The material presented in Module 4 will allow us to investigate, measure, and test relationships between two (or more) categorical variables. The variables under investigation are referenced using the following terms.
Definition |
Response Variable : The primary outcome or variable of interest in an investigation. Predictor Variable : The other variable(s) being considered in an investigation that potentially influence the resposne variable |
Consider once again the data presented in Module 3 regarding the perceived risks of smoking marjiuana for Female and Male students in Grade 11 from Fillmore County. The two variables in this investigation are identifed as follows.

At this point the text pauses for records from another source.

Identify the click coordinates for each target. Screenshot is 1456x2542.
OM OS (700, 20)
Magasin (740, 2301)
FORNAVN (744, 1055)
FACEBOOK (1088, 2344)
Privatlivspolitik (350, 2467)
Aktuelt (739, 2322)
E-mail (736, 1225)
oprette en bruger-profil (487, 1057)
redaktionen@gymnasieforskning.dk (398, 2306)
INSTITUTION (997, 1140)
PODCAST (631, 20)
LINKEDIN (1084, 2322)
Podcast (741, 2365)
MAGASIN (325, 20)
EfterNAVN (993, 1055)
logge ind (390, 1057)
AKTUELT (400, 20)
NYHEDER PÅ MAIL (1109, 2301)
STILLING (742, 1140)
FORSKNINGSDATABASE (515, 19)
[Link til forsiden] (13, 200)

The response variable for this investigation is Perceived Risk
The predictor variable for this investigation is Gender
If the goal of an investigation is to compare the perceived risk of smoking marjiuana across grade levels, then the associated segmented bar graph would have the following appearance and the two variables would be identifed as follows.
The response variable would be Perceived Risk
The predictor variable would be Grade
Example 4.1.1: Consider the following snip-it of data from the Titanic - the well documented ship that sunk in 1912 on it’s maiden voyage from Europe to the United States.
Data Download: Link
An image of the R.M.S Titatic is provided here. The image shows the various areas for 1st Class, 2nd Class, and 3rd Class passengers. Like modern day flights, 1st class tickets cost more, but 1st class passengers get better accomodations than others.

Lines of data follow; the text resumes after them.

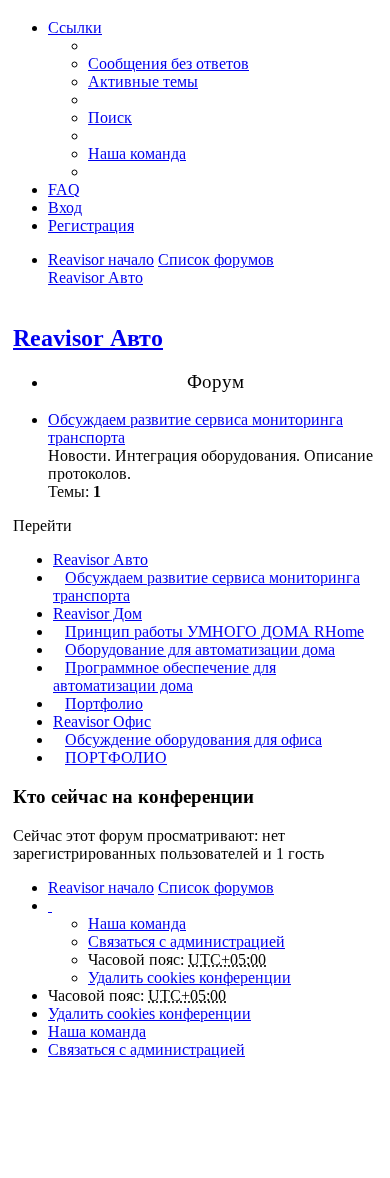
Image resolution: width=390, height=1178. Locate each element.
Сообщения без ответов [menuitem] (168, 63)
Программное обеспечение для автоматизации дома (164, 676)
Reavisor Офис (102, 721)
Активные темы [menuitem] (143, 81)
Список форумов (216, 259)
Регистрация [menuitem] (91, 225)
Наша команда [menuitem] (137, 153)
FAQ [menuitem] (64, 189)
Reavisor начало (101, 259)
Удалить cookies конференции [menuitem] (189, 977)
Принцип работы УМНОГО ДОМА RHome (214, 631)
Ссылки (75, 27)
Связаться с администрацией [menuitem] (186, 941)
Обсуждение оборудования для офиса (193, 739)
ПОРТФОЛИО (116, 757)
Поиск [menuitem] (110, 117)
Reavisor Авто (95, 277)
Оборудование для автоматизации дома (200, 649)
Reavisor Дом (97, 613)
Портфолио (104, 703)
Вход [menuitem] (65, 207)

Consider the following questions that could be considered with the data provided.
These questions require consideration of a single variable from the dataset (Survied for the 1st question and Passenger Class for the second question). On the other hand, the following questions would require consideration of two variables – survival rate and passenger class – simultaneously.
A common spreadsheet feature that allows on to quickly summarize data is called a PivotTable.

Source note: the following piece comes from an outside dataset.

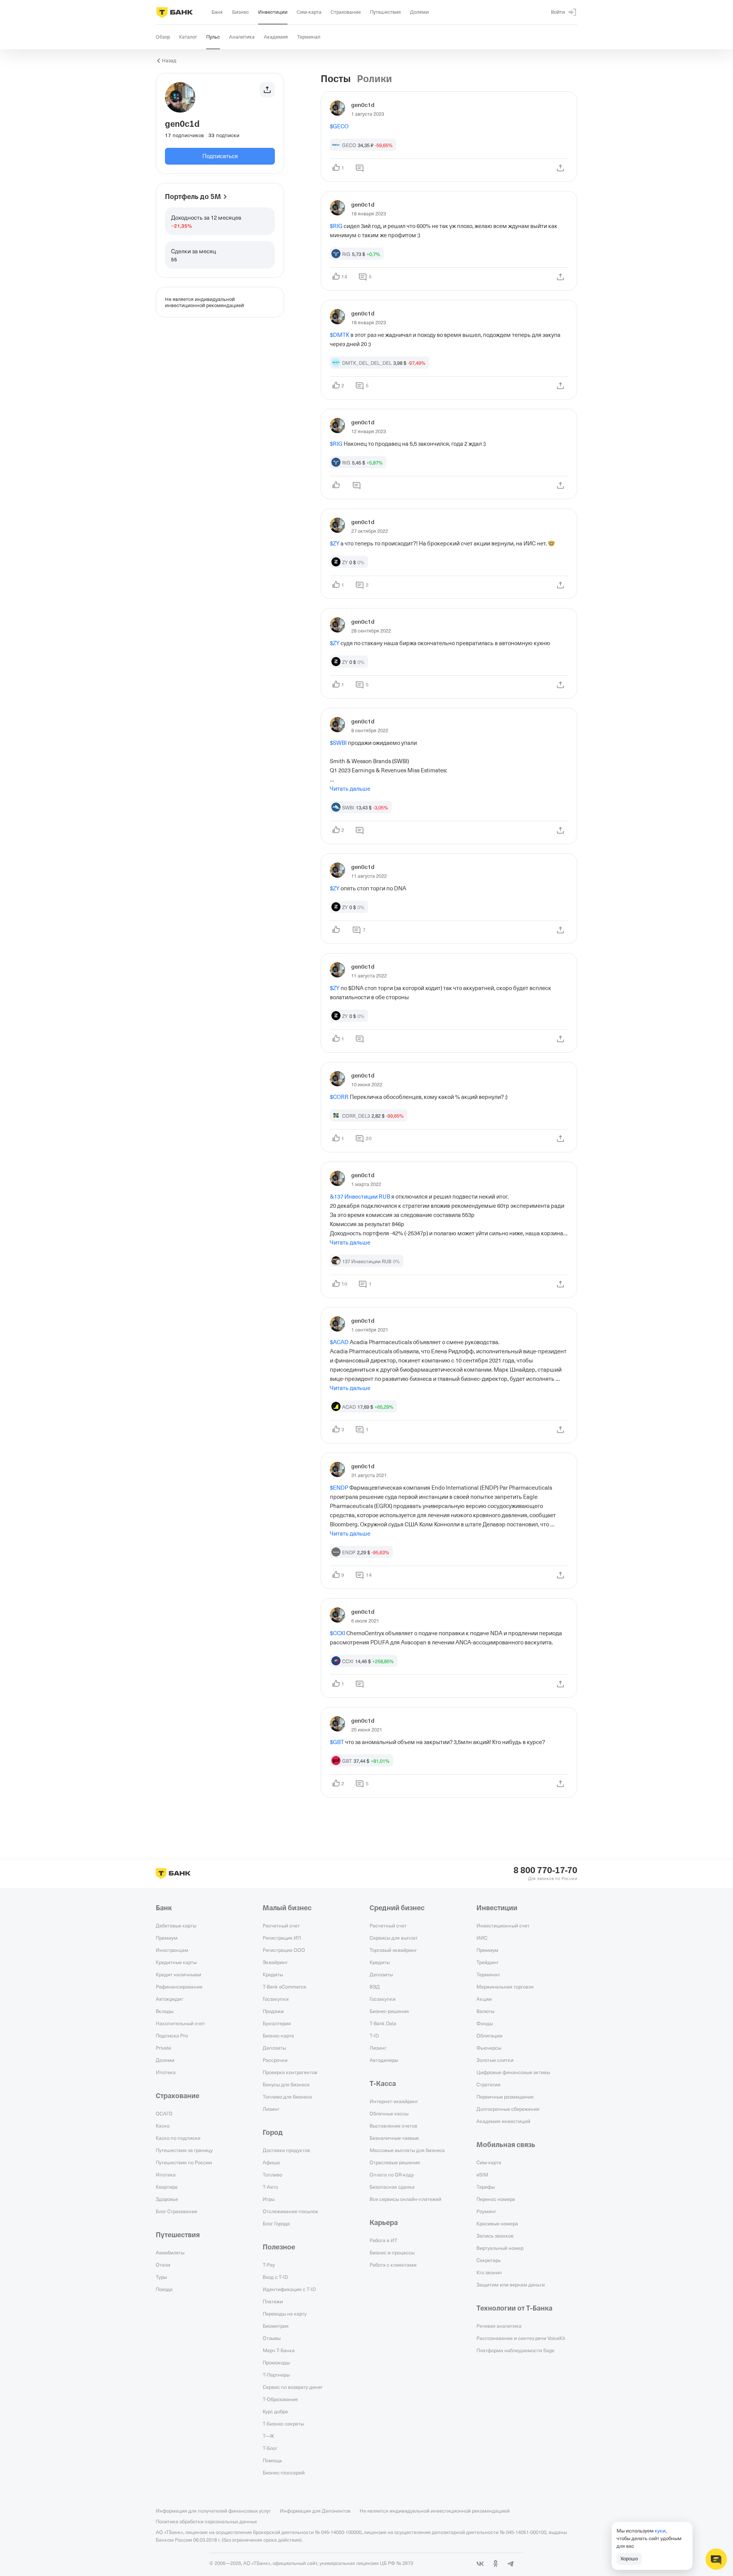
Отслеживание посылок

PivotTables are one of the most under-utilized tools in spreadsheets. PivotTables are a powerful tool and allow one to easily and quickly summarize the data is various ways which is important when trying to understand the relationship between variables.
Let us begin by considering the relationship between Survived and Passenger Class for the passengers from which data has been collected.
The response variable: Survived
The predictor variable: Passenger Class
Type of Summary: Count
Creating a PivotTable
The process for creating a PivotTable in Google Sheets is similar to Excel. In Google Sheets, first highlight the data that you want to summarize, next select Data > Pivot table… [In Excel, highlight the data you’d like to summarize, then select Insert > PivotTable.]
The PivotTable will ask you where you’d the like the output to be placed – typically the output is placed onto a New Sheet. Click Create.
The construction of a PivotTable requires the specification of a Row Variable(s), a Column Variable(s), and a Value(s) Variable. These variables are indicated in Google Sheets under the Pivot table editor box.
The specification for the PivotTable in Google Sheets and Excel is provided here.
|
|
The following PivotTable is created when using the above specifications. The count for each survived / passenger class combination is provided in this table. The rows of this table contain the levels for Passenger Class (i.e. 1st Class, 2nd Class, and 3rd Class) and the columns contain the levels for Survived (i.e. No, and Yes).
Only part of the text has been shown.